More Spectre Variant Two Patches Queued For The Linux Kernel

Written by Michael Larabel in Linux Security on 26 September 2018 at 07:20 PM EDT. Add A Comment
LINUX SECURITY
Besides the Spectre V2 userspace-userspace mitigation patches revised and sent out earlier today, some related Spectre V2 changes are now queued for soon merging to the mainline Linux kernel.

Thomas Gleixner has queued a few new patches today in his x86/pti tree for soon calling upon Linus/Greg for merging into the mainline kernel. The two patches worth noting include more strict Indirect Branch Predictor Barrier (IBPB) to prevent possible cross-process leakage:
x86/speculation: Apply IBPB more strictly to avoid cross-process data leak
Currently, IBPB is only issued in cases when switching into a non-dumpable process, the rationale being to protect such 'important and security sensitive' processes (such as GPG) from data leaking into a different userspace process via spectre v2.

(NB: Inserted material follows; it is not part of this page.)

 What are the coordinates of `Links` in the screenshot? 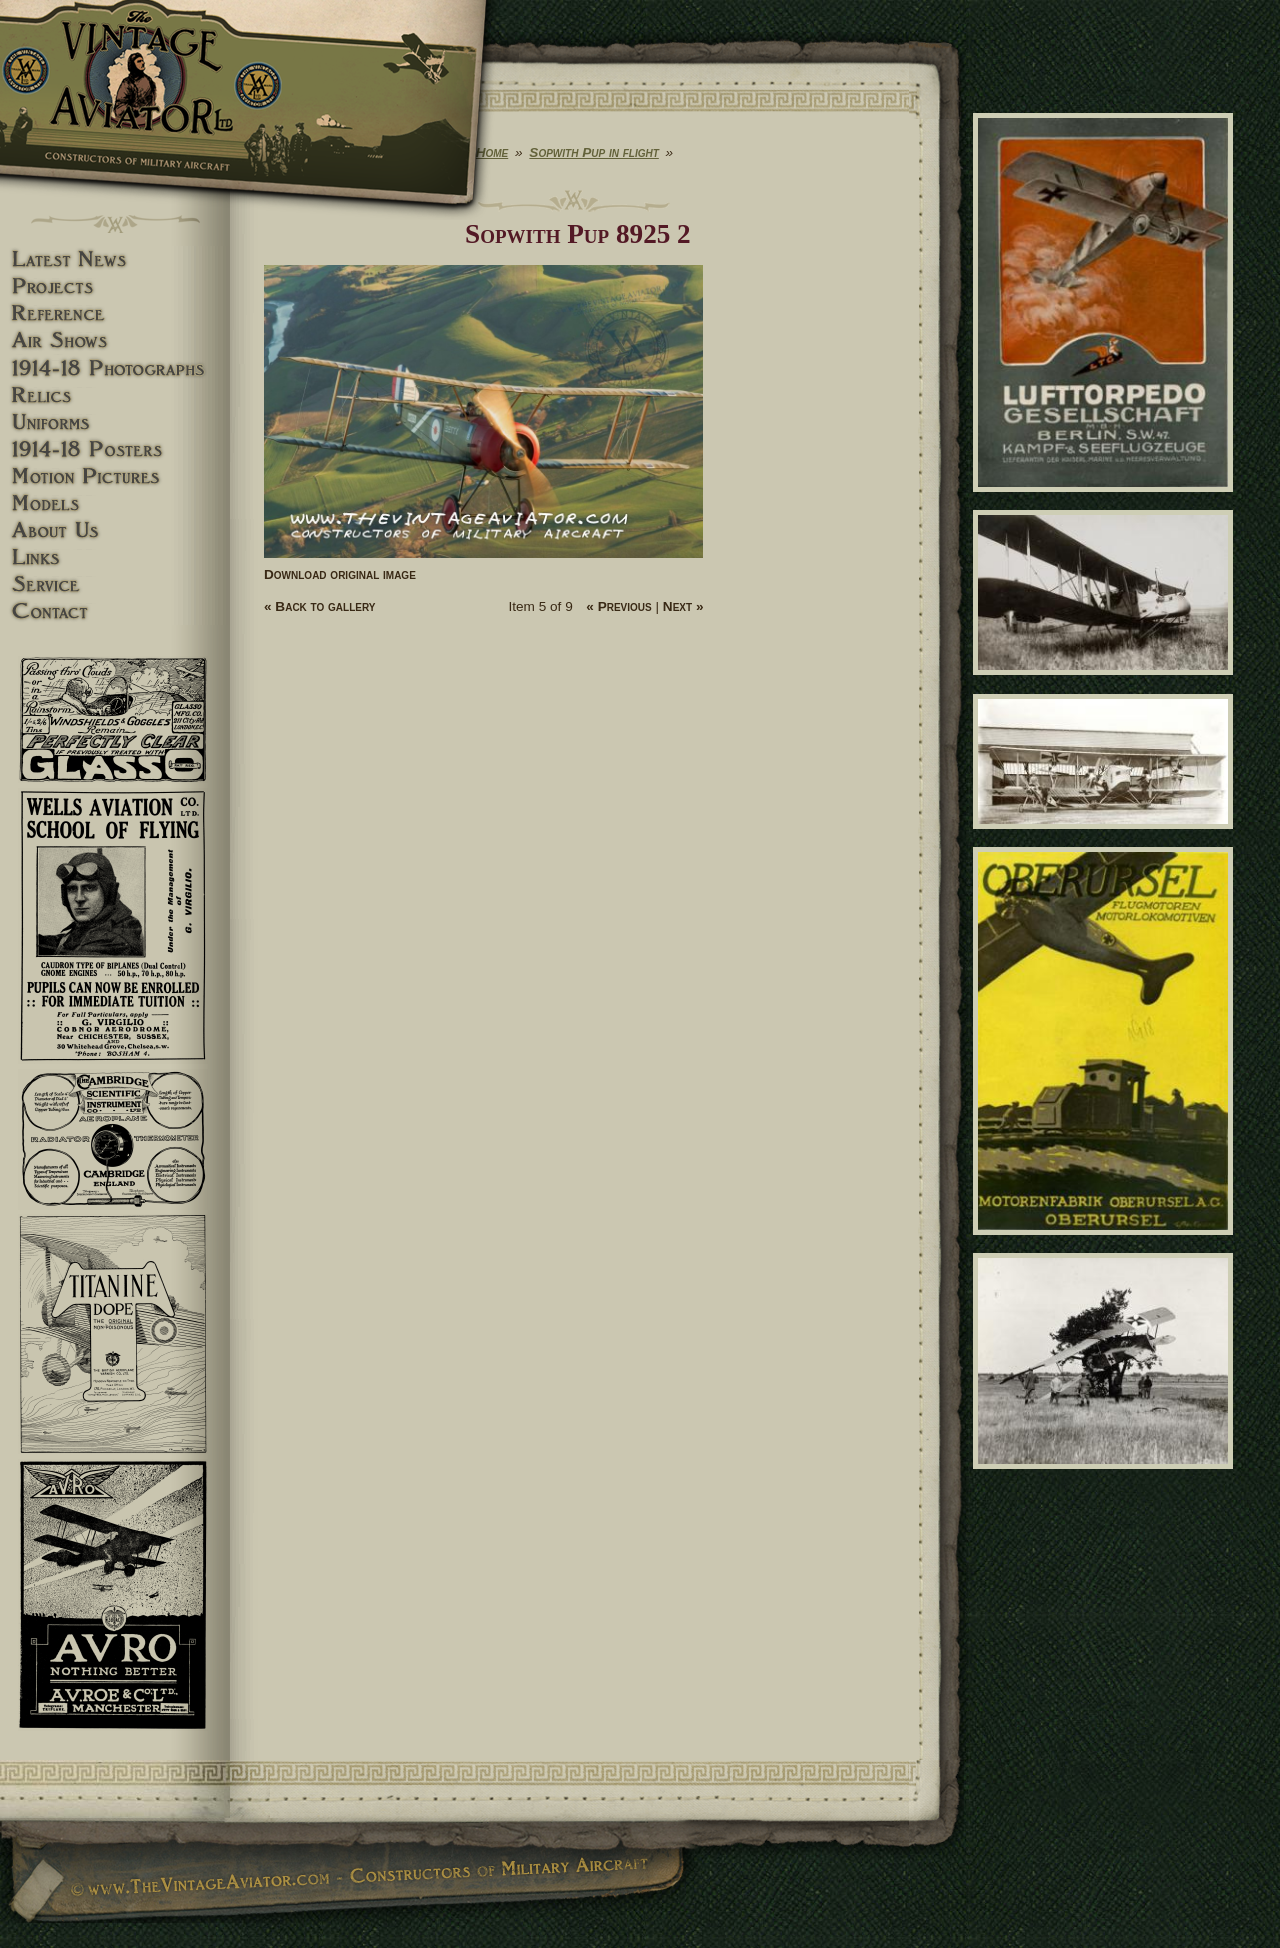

This is however completely insufficient to provide proper userspace-to-userpace spectrev2 protection, as any process can poison branch buffers before being scheduled out, and the newly scheduled process immediately becomes spectrev2 victim.

In order to minimize the performance impact (for usecases that do require spectrev2 protection), issue the barrier only in cases when switching between processes where the victim can't be ptraced by the potential attacker (as in such cases, the attacker doesn't have to bother with branch buffers at all).

And enabling cross-hyperthread Spectre V2 STIBP (Single Thread Indirect Branch Predictors) mitigation:
x86/speculation: Enable cross-hyperthread spectre v2 STIBP mitigation

STIBP is a feature provided by certain Intel ucodes / CPUs. This feature (once enabled) prevents cross-hyperthread control of decisions made by indirect branch predictors.

Enable this feature if

- the CPU is vulnerable to spectre v2
- the CPU supports SMT and has SMT siblings online
- spectre_v2 mitigation autoselection is enabled (default)

After some previous discussion, this leaves STIBP on all the time, as wrmsr on crossing kernel boundary is a no-no. This could perhaps later be a bit more optimized (like disabling it in NOHZ, experiment with disabling it in idle, etc) if needed.

Note that the synchronization of the mask manipulation via newly added spec_ctrl_mutex is currently not strictly needed, as the only updater is already being serialized by cpu_add_remove_lock, but let's make this a little bit more future-proof.

Both patches were written by SUSE's Jiri Kosina. These patches are also a prerequisite for applying the Spectre V2 userspace-userspace patches (already done and been in the process of testing these patches today... should have results in the next day or two).